Saved data entries

════════════════

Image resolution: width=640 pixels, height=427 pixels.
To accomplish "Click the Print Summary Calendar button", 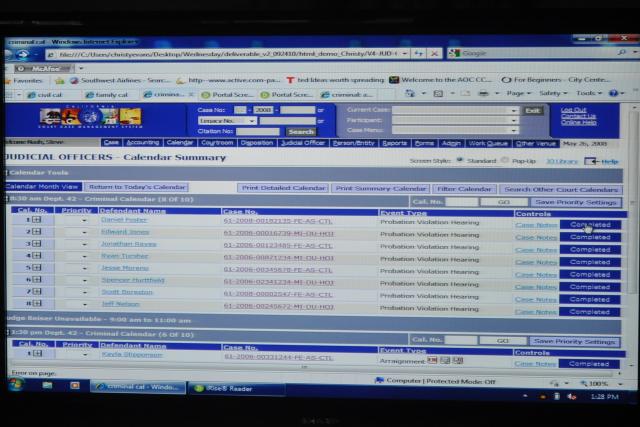I will 381,188.

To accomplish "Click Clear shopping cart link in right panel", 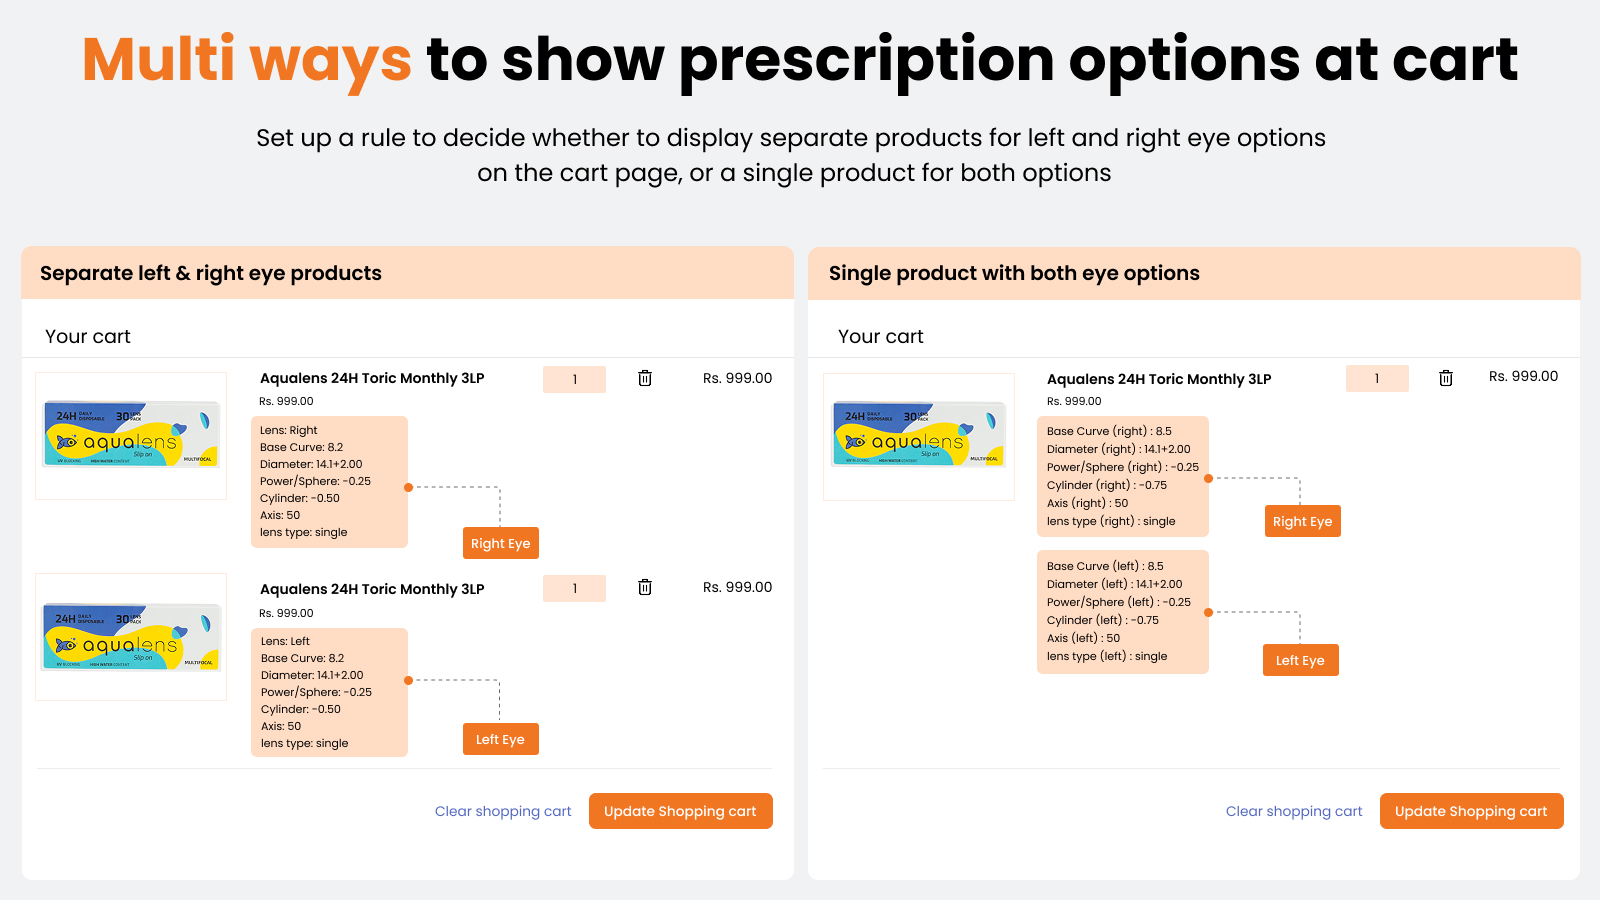I will pyautogui.click(x=1294, y=811).
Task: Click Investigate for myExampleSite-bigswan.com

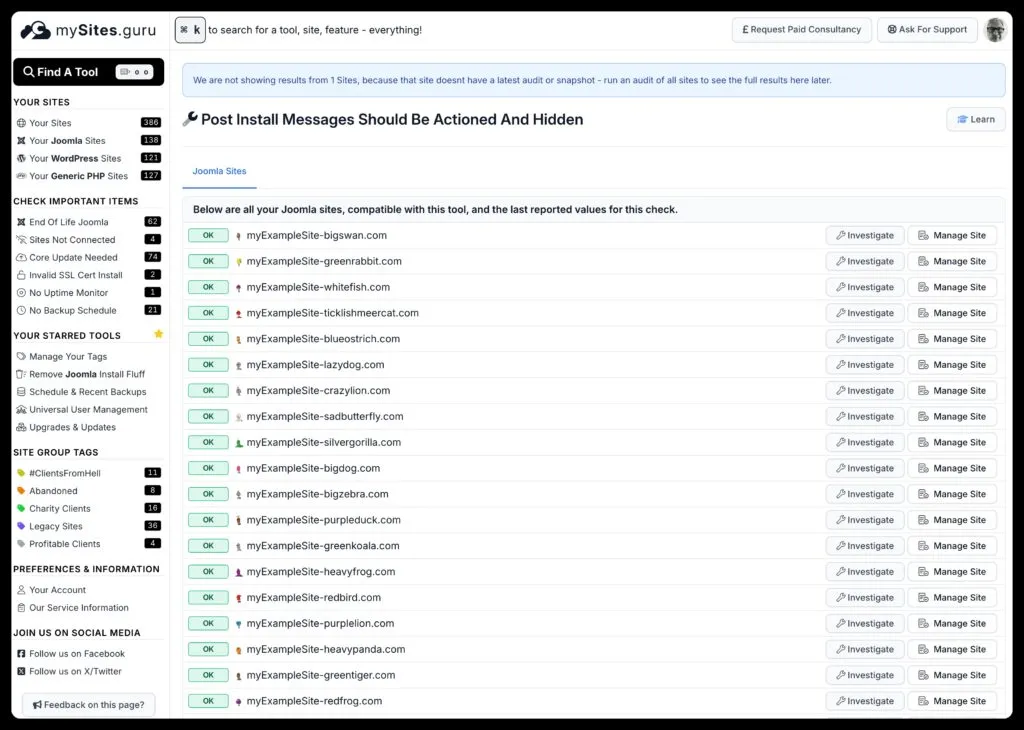Action: (x=864, y=235)
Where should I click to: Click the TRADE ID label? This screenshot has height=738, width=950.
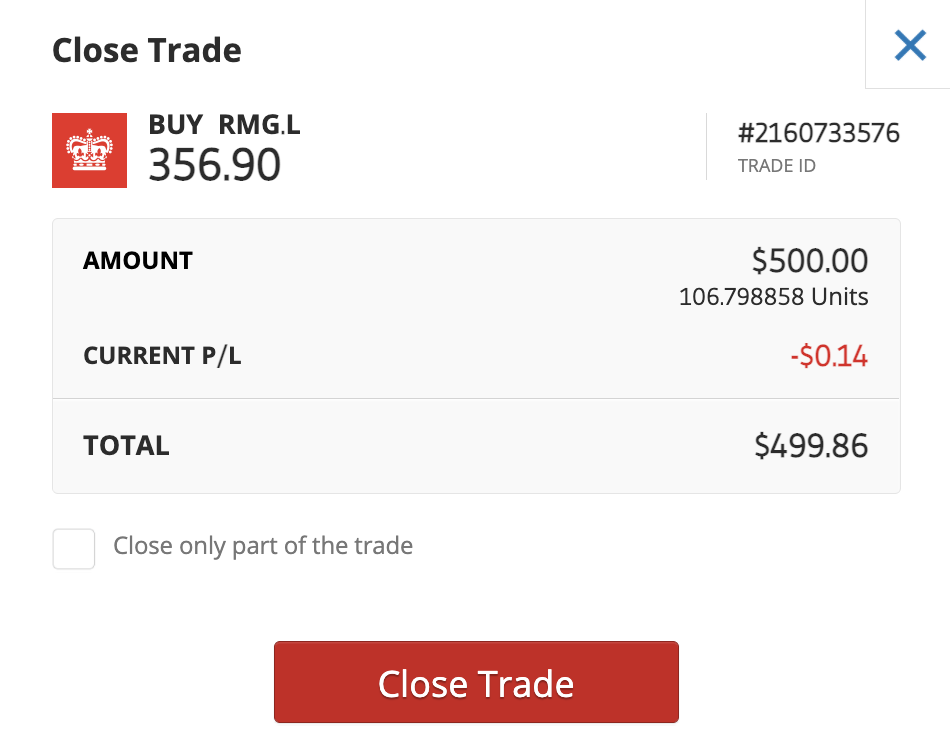777,166
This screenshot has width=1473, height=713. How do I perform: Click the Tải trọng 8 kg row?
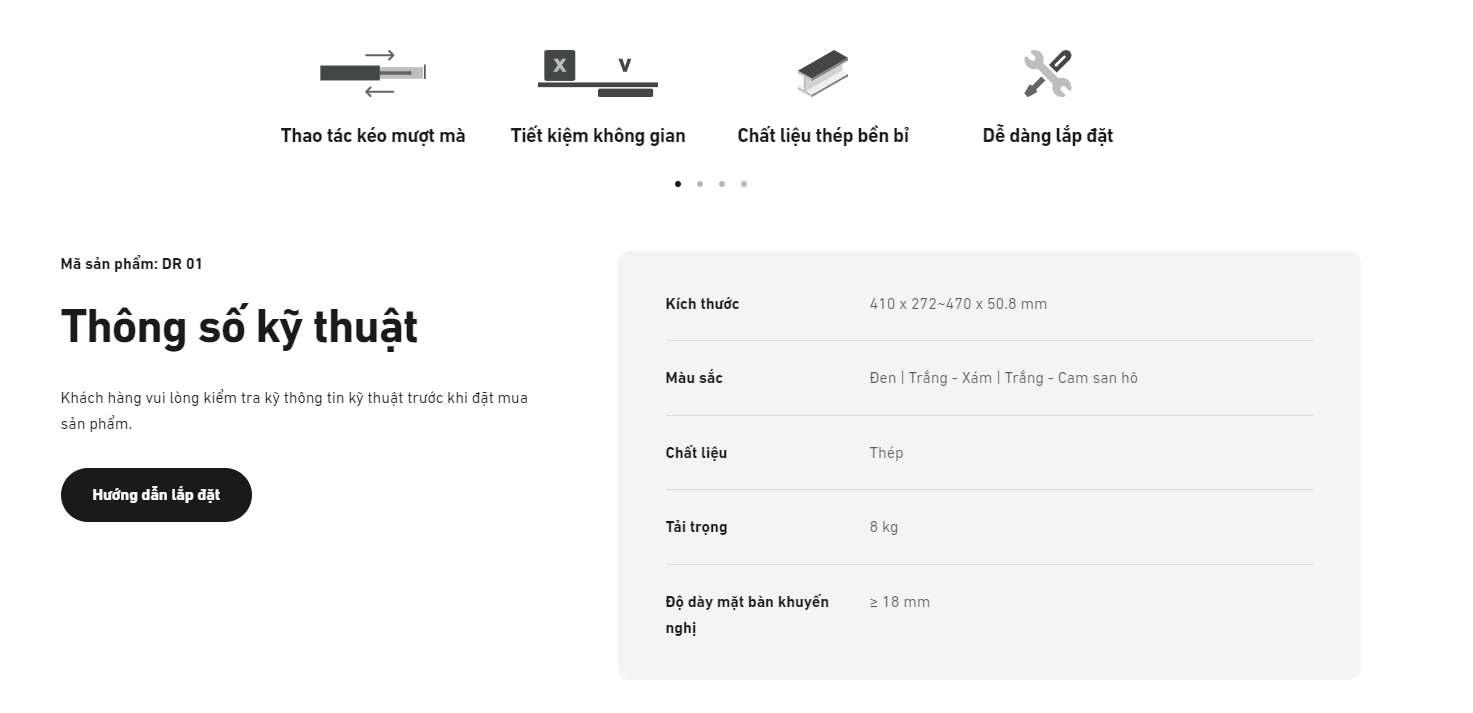(989, 527)
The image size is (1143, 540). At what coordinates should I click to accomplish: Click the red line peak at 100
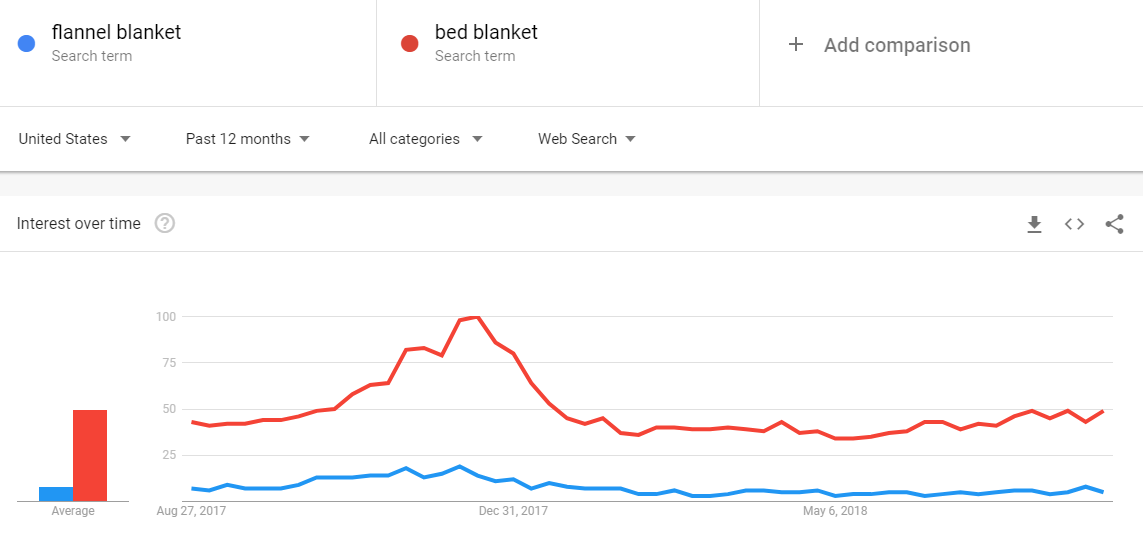coord(476,317)
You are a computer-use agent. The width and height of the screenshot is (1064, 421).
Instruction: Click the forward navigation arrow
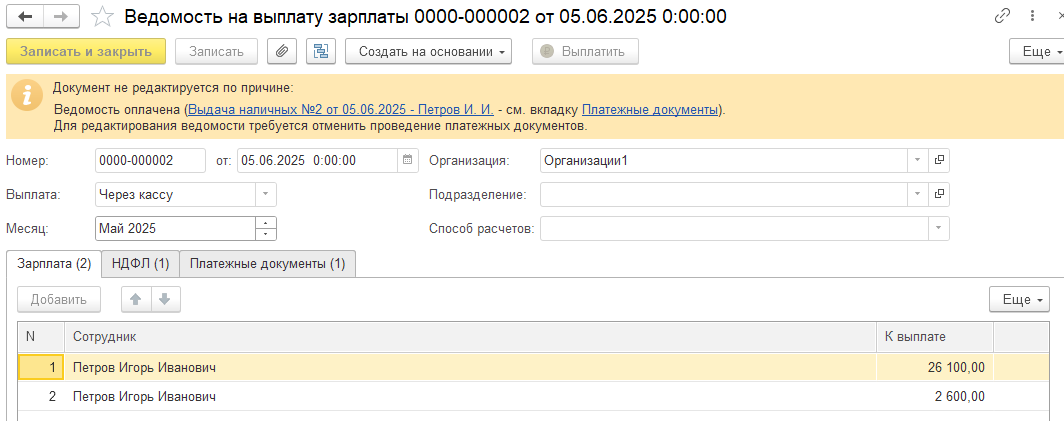pyautogui.click(x=61, y=16)
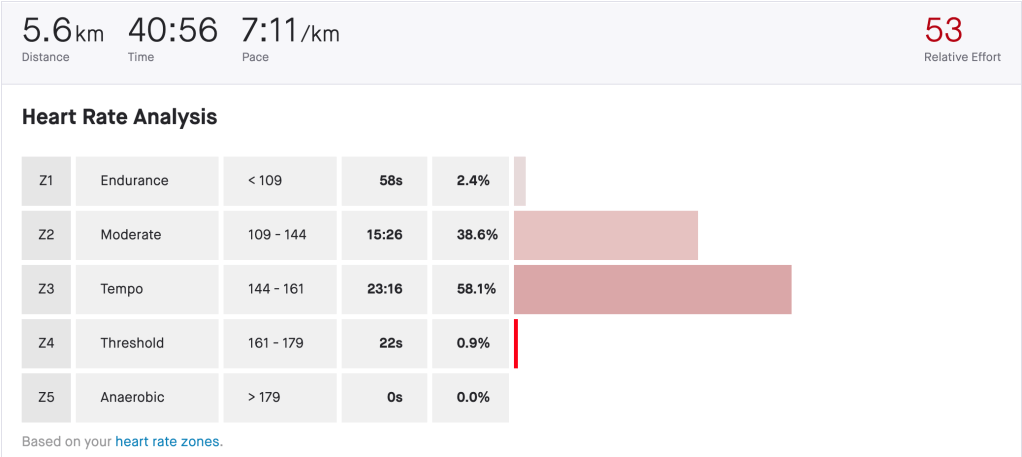This screenshot has width=1022, height=457.
Task: Click the red Z4 Threshold bar
Action: (516, 343)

════════════════

### [PROMPT]
Excluding pictures, copy exactly the lines from the line containing "This screenshot has width=1473, height=713." through the last line of the data, inclusive.

### [RESULT]
This screenshot has width=1473, height=713. How do I perform: Click the Tải trọng 8 kg row?
(989, 527)
The image size is (1143, 540). At what coordinates should I click to accomplish: Click the red line peak at 100
coord(476,317)
You are a computer-use agent. The width and height of the screenshot is (1064, 421).
Instruction: Click the forward navigation arrow
pyautogui.click(x=61, y=16)
This screenshot has width=1022, height=457.
Task: Click the red Z4 Threshold bar
Action: (516, 343)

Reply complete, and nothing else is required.